Hurlemort - Serge Brussolo (Denoël, 1993)
Aux temps les plus noirs du Moyen-Âge, un petit village s'est retranché derrière la forêt. Une forêt sauvage où l'on ne s'aventure jamais, qui a peu à peu dévoré les routes, coupant Hurlemort du reste du monde. Menace autant que protection.

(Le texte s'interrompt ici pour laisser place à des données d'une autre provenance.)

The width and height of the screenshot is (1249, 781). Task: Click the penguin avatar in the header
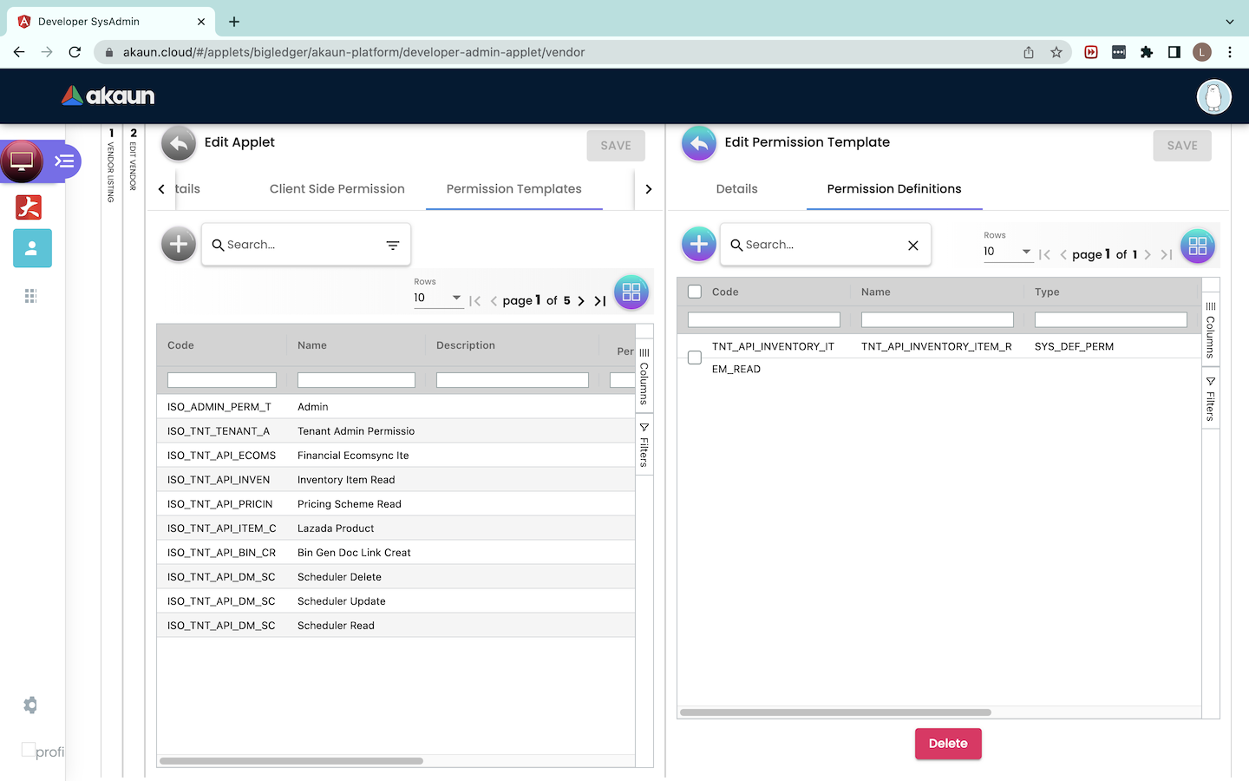[x=1213, y=96]
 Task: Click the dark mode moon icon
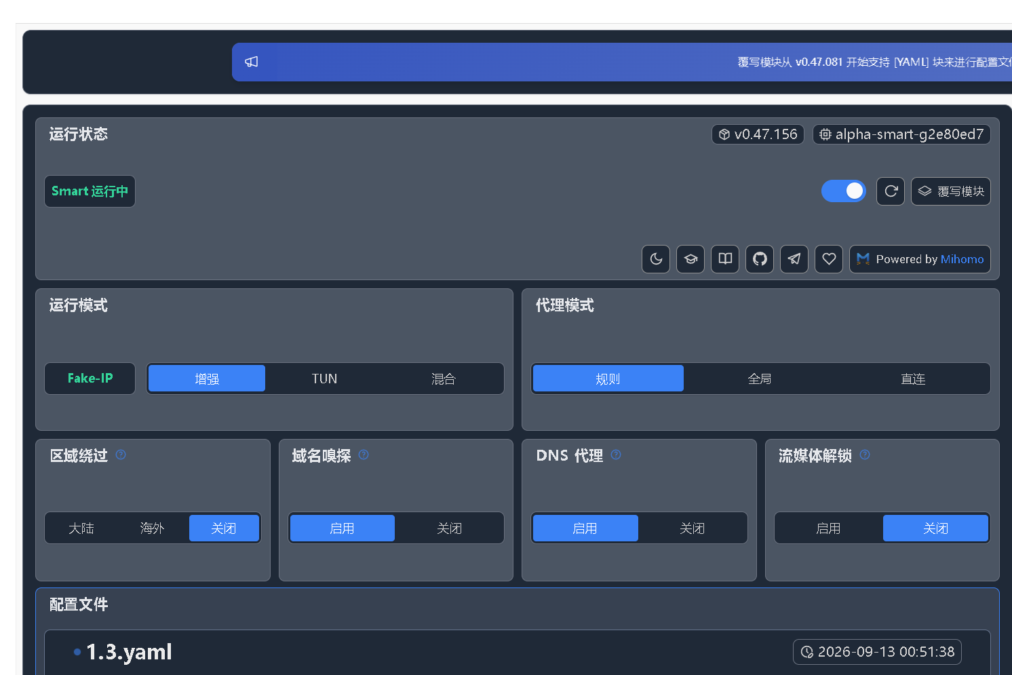(x=656, y=259)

Il y a bien des mystères, à Hurlemort. Enfouis dans la colline, les visages de marbre des anciens dieux déchus, pas tout à fait morts pourtant et qu'il faut savoir se concilier. L'éclair en guise de ligne de vie, tracé dans la main de Céline, la Marquée, celle que l'on hait et qu'on épie, car sa chute pourrait bien causer la fin du monde connu. L'absence du seigneur des lieux, le baron Gilles, parti un jour chasser et jamais revenu à son château branlant.
Sans un protecteur, les paysans ne sont rien - ils le savent. Et Céline ne sait pas rester sans rien faire, se contenter de trembler et d'attendre. A toute aventure, il faut bien un héros : elle se fera donc héroïne, pour ces gens qui veulent sa mort et ne lui sont pas grand chose, jusqu'au cœur de la forêt...
Découvert à la fin de l'adolescence, relu bien des fois depuis avec le même plaisir, Hurlemort est un de mes livres préférés, un de ceux qui m'ont le plus marquée et ont contribué à ancrer ma fascination pour le Moyen-Âge. Ce n'est sans doute pas la vision la plus subtile de l'époque, dont Brussolo retient surtout les noirceurs - mélange de cruauté, de superstitions et d'ignorance qui se nourrissent les unes les autres pour précipiter les personnages en aveugles dans un jeu de brutes. Mais ces superstitions, cette ignorance, sont aussi les ferments d'une fabuleuse capacité à inventer, à recréer le monde au gré des fantasmes, des peurs, de l'imagination de ceux qui le contemplent. Un ferment poétique et imaginaire dont l'auteur a remarquablement su tirer parti, pour créer une ambiance aussi trouble que captivante.
Si le suspense, évidemment, ne fonctionne plus guère pour moi aujourd'hui, je me souviens m'y être laissée prendre toute entière à la première lecture. Et les personnages sont à la mesure de l'univers - un peuple encrassé de bêtise et de misère, plus pathétique que réellement détestable, au-dessus duquel s'élèvent quelques belles figures en clair-obscur. Lumineuses, celles de Céline et du vieil ermite égaré, rescapé des Croisades venu finir ses jours au fond de nulle-part. Ténébreuses, celles du baron Gilles et du moine fou de Dieu, venu semer pénitence et désolation sur cette terre impie.
Un très beau roman, après lequel les autres œuvres de Brussolo m'ont toujours un peu déçue malgré leurs qualités.